What you need to do: A line qualifies if it holds the string "item". Copy every qualifying line from the records.

........

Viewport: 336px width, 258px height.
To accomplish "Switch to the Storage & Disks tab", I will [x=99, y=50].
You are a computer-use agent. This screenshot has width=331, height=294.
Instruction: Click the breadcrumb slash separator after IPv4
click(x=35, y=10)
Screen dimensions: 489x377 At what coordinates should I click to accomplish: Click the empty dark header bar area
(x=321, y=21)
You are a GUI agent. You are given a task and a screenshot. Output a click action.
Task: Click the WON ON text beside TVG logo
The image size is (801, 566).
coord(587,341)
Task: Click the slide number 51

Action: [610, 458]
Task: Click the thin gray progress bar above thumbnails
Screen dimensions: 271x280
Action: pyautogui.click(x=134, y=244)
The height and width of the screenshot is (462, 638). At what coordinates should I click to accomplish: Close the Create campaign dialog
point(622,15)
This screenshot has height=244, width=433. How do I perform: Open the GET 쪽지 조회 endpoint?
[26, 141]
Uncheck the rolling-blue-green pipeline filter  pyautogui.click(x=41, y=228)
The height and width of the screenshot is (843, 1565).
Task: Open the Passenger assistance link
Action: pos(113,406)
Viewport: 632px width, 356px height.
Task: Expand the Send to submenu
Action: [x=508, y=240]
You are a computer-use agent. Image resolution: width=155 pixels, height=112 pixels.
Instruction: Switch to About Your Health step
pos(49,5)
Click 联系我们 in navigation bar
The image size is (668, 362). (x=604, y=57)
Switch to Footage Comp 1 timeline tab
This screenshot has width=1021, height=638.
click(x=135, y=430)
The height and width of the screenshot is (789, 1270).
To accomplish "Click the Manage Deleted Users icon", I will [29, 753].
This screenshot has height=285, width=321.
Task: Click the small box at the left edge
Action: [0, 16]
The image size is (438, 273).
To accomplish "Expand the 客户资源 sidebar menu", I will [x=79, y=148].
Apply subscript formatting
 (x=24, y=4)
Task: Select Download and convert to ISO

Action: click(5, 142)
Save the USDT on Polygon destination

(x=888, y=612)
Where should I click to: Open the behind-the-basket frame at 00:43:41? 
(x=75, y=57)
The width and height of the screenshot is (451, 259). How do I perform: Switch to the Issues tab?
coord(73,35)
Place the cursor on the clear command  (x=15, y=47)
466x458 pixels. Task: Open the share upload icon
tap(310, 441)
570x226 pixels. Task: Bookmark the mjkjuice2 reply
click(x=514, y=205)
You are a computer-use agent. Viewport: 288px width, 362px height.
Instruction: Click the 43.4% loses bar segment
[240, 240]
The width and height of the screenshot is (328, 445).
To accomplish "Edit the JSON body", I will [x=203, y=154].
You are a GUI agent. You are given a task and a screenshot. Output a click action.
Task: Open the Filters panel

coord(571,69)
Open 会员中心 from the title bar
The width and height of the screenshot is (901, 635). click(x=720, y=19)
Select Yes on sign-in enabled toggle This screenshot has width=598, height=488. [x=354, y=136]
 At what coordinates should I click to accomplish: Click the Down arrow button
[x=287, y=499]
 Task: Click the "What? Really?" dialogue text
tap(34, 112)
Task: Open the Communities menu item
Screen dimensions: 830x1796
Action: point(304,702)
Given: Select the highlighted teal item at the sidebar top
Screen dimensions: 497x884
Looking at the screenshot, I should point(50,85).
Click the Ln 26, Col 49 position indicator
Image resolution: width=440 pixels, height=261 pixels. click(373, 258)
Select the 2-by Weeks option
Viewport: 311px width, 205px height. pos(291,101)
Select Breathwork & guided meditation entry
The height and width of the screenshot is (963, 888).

........

Response for this exercise:
Task: Open the Communities menu item
Given: Select the highlighted teal item at the sidebar top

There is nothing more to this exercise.